Четверть мили спустя след сворачивает на подъездную дорогу к одной из хижин, которые я хотела проверить. Я проезжаю мимо и делаю большой крюк, чтобы подъехать к дому сзади. Условия для укрытия здесь хуже, чем я думала. В этом лесу в основном растут лиственницы и сосны Бэнкса, тонкие, чахлые и сухие, как растопка, передвигаться здесь бесшумно невозможно. С другой стороны, если отец ждет меня в самой хижине, то он знает, что я здесь. Хижина ветхая и маленькая, и полянка, на которой она стоит, расположена так далеко, что почти теряется в лесу. Крышу ковром устилают мох и сосновые иголки. Боковые стены заросли крепким плющом, под ними виднеются высокие желтые цветы. Хижина выглядит, как сказочный домик из книжек моих дочерей. Но не такой, в котором живет милая бездетная пара или бедный дровосек. Скорее такой, куда заманивают неосторожных детишек. Я не свожу взгляда с сарая на краю дороги, где стоит старый пикап. Заглядываю под прицеп и осматриваю балки, но сарай пуст.
Я прочесываю границы участка и обхожу хижину сзади. Из единственного окна с этой стороны открывается вид на спальню, которая едва ли больше кровати. Внутри стоят шкаф и продавленное кресло. Кровать расположена в центре комнаты, и в ней явно давно не спали. Я подхожу к хижине сбоку и проверяю второе окно. Ванная комната, вся сантехника ржавая, а полотенца старые. В стаканчике, прикрепленном к стене над раковиной, всего одна зубная щетка. Вода в туалете коричневая. Судя по темному кольцу над самой ее поверхностью, в этом туалете уже очень давно не смывали воду.

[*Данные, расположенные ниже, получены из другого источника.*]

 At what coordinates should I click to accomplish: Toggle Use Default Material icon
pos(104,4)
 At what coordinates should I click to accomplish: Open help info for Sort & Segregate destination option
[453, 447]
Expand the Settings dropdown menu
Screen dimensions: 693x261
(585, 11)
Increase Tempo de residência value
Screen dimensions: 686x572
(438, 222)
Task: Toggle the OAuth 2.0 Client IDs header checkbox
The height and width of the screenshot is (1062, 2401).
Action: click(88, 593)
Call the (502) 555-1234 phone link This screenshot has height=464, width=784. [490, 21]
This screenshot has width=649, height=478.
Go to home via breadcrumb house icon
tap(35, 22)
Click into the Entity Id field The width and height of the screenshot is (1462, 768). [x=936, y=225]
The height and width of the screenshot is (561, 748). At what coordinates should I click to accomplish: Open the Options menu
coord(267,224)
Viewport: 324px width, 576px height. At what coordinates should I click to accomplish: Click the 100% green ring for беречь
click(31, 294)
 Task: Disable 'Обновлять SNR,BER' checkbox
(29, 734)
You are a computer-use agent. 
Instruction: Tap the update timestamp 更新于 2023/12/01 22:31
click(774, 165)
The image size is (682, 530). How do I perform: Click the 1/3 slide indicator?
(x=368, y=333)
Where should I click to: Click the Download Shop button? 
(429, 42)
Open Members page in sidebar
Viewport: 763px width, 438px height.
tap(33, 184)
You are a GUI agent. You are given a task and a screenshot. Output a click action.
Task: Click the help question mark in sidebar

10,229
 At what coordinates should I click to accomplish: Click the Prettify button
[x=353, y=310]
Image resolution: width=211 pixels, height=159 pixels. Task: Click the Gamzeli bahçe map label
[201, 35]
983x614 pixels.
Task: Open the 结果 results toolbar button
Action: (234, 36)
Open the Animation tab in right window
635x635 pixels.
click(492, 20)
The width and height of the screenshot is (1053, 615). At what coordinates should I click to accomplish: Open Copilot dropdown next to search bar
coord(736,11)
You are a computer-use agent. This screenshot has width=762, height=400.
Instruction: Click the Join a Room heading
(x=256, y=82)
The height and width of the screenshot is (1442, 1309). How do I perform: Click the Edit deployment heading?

Из следующего окна открывается вид на гостиную, точь-в-точь похожую на гостиную моих дедушки и бабушки: выцветший диван, парные кресла, деревянный кофейный столик с миской, полной шишек, фигурных коряг и камешков агата. Застекленный шкаф в углу, набитый всякими безделушкам, солонками, перечницами и стеклянной посудой времен «великой депрессии». На ручках и спинках кресел – пожелтевшие вязаные салфетки. Старое кресло нуждается в смене обивки. На столике рядом с ним – кофейная кружка и сложенная газета. Комната выглядит нетронутой. Если отец и ждет меня внутри, то явно не здесь.
Я подхожу к главной двери и бесшумно ступаю на крыльцо. Спокойно стою и вдыхаю носом воздух. Когда охотишься на человека, нужно двигаться медленно. После нескольких долгих минут, в течение которых абсолютно ничего не происходит, я подхожу к двери. Ручка легко проворачивается, и я захожу внутрь.
Мне было пятнадцать, когда я впервые вломилась в чужой дом. К тому моменту я уже успела вылететь из школы, и попечители, которых назначил штат, не представляли, что со мной делать, как и дедушка с бабушкой, так что свободного времени у меня было завались.
Хотела бы я сказать, что меня вынудила сделать это острая нужда, что я попала под дождь, или в метель, или что-то в этом духе, но на деле это была обычная забава, идея, родившаяся от скуки в один из тех дней, когда мне было нечего делать. Тот дом в лесу принадлежал родителям мальчишки, с которым я вместе ходила в школу и который постоянно мне пакостил. И я подумала: неплохо бы перевернуть там все вверх дном и напакостить ему. Я не собиралась наносить серьезный ущерб, лишь хотела оставить для него доказательства того, что я вломилась в его дом, просто чтобы он знал, что я это могу. На двери было несколько наклеек «Частная собственность, объект находится под охраной», но на двери в доме дедушки и бабушки тоже были такие, и я знала, что это предупреждение – фальшивка. Дедушка говорил, что поддельные предупреждения ничем не отличаются от настоящих, и они куда дешевле, чем установка сигнализации.
Мой план был прост:
1. Надеть пару желтых резиновых перчаток, которые я нашла у бабушки под раковиной.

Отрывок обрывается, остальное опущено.